Universal, and specific

Is this a move away from the universal vaccines she has been working on then?

“We have not stopped working on universal vaccines”, Grødeland writes in an email to sciencenorway.no.

“This new vaccine will be able to create immune responses that will give relevant and good protection against nearly all variants of the coronavirus and the flu virus”, she writes.

However, the vaccine may not give protection from infection against all the virus types. That may require regular boosters.

“The aim then is several layers of protective immune responses, where the top layer against infection and mild disease is updated regularly and specifically targeted against the viruses currently in circulation. But then in addition achieve several layers of underlying immune responses that protect against any variant causing serious illness”, Grødeland writes.

A tried and tested protein vaccine

Grødeland has done research on DNA vaccines for years. The Covid vaccines from Moderna and Pfizer have made us all familiar with mRNA technology, which is a very new way of making vaccines. The new combined flu and covid vaccine however, is to use what is called a classic vaccine technology - it will be a protein vaccine.

The production time of the vaccine will be around 4 months. While this sort of vaccine is normally cultivated in bacteria, Grødeland will insert genes into cell cultures from mammals. This is a standard operation done several times a week in their laboratories, she assures.

Compared to the DNA vaccines she has mostly worked on, Grødeland believes that the protein vaccine might be a better alternative for the at-risk groups that will need regular boosters, and those who are hesitant or sceptic to vaccines.

“When I say that a protein vaccine will be a better alternative than a DNA vaccine, it is because I believe people will be less sceptical of this vaccine”, Grødeland specifies in the email to sciencenorway.no.

“There is a theoretical potential for a DNA vaccine to be integrated into the genes of the recipient of such a vaccine – although this has not been observed in any of the many clinical studies that have been done with DNA vaccines. With a protein vaccine this is not theoretically possible”, she states.

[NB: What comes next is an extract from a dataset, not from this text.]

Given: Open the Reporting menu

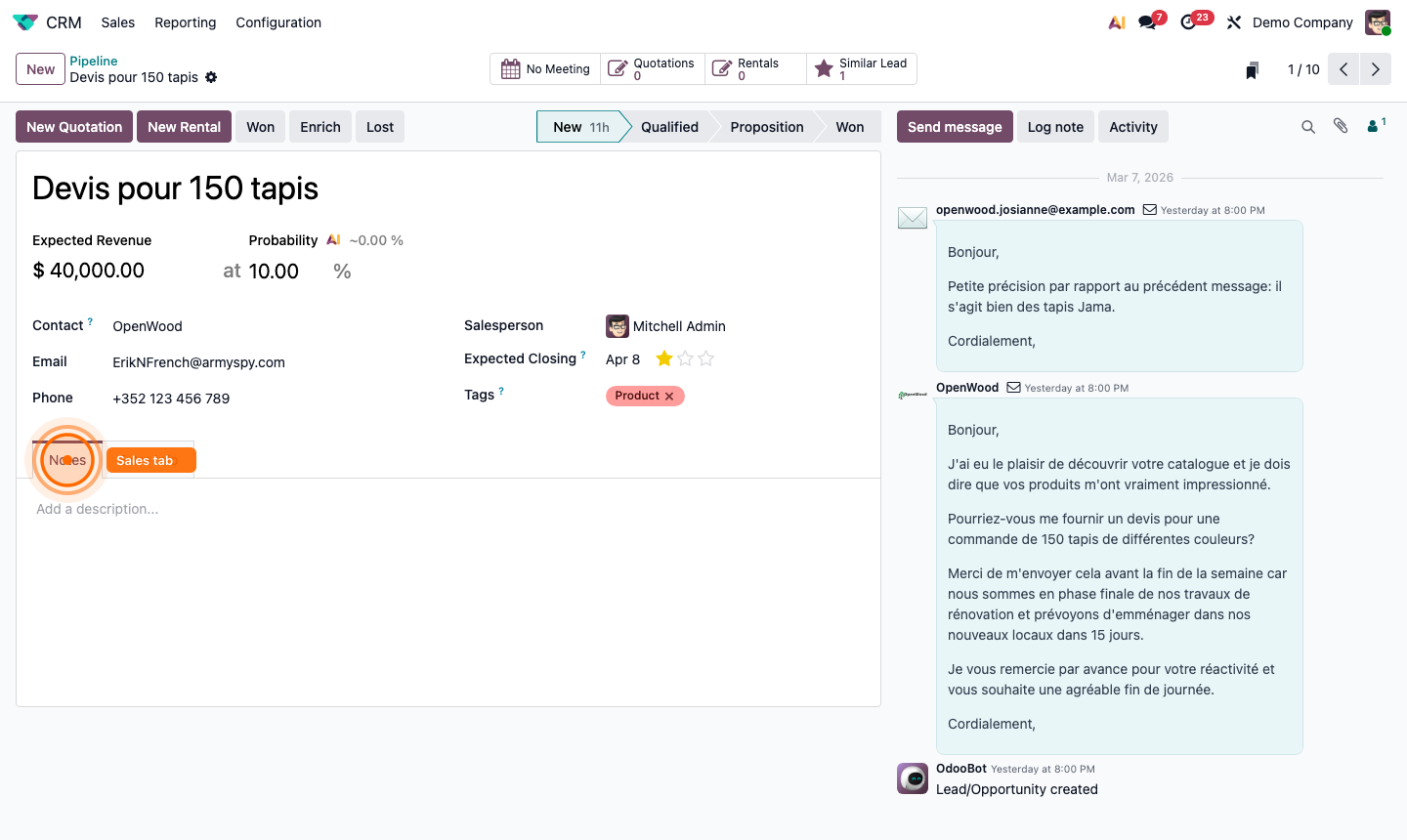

“Besides this, it really doesn’t matter what vaccine technology you use”, Grødeland writes.

Time and money

Currently, the researchers are choosing which adjuvant to add to the vaccine. Adjuvants are substances that increase or modulate immune responses in people receiving a vaccine.

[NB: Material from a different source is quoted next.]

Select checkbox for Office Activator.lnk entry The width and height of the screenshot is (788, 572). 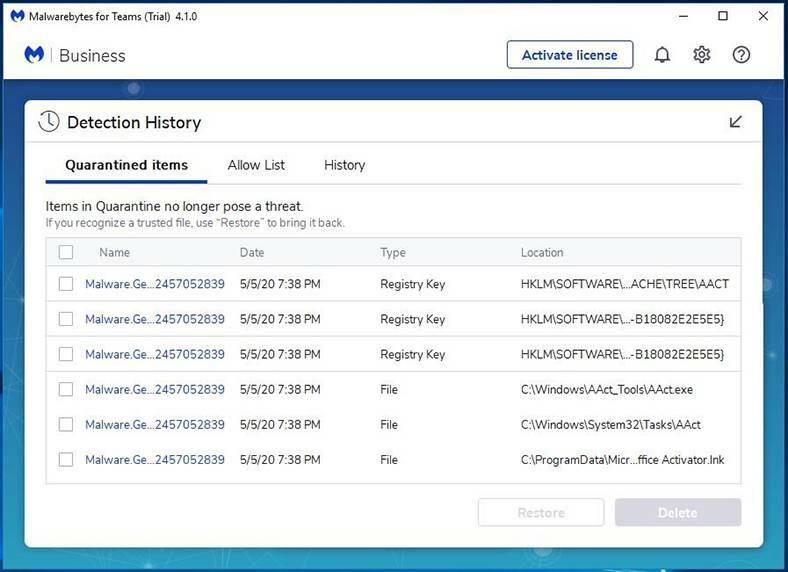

Once an optimal mix of components is arrived at, the vaccine will be tested in mice, then in ferrets, and finally in humans.

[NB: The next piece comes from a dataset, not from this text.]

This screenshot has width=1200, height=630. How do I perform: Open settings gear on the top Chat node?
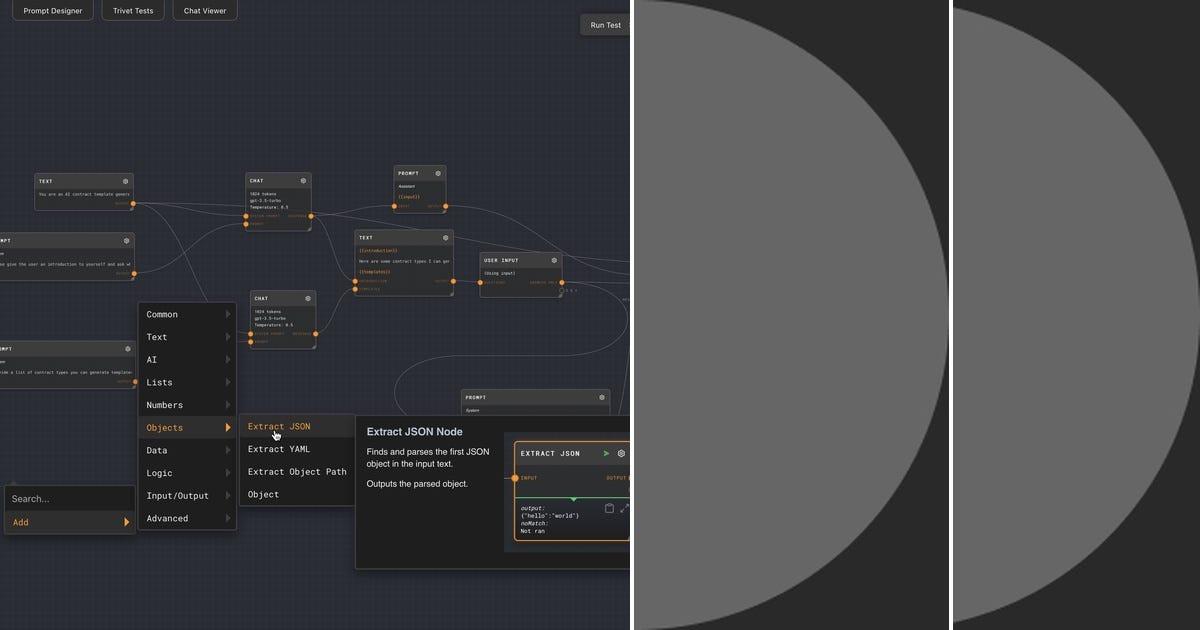[x=303, y=181]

Depending on what funding is available, this process will take time. Grødeland estimates in Apollon that if they can get a billion NOK (just under 114 million dollars), it can be done in four years.

But raising this kind of money, or even something close to it, isn't really realistic, Grødeland writes to sciencenorway.no. A more likely scenario is that it will take quite a bit longer than those four years.

Getting funding for the development of vaccines in Norway hasn't been easy, even during the pandemic, according to Grødeland.

"It seems like clinical observations of immune responses after vaccination with vaccine candidates from other countries have been prioritized in stead", she writes.

"Vaccine development is demanding in many ways, but we soldier on", she assures.

Another Norwegian vaccine against Covid has already reached the clinical trial stage. Nykode Therapeutics gave their first jab of a T-cell vaccine to a patient in early January.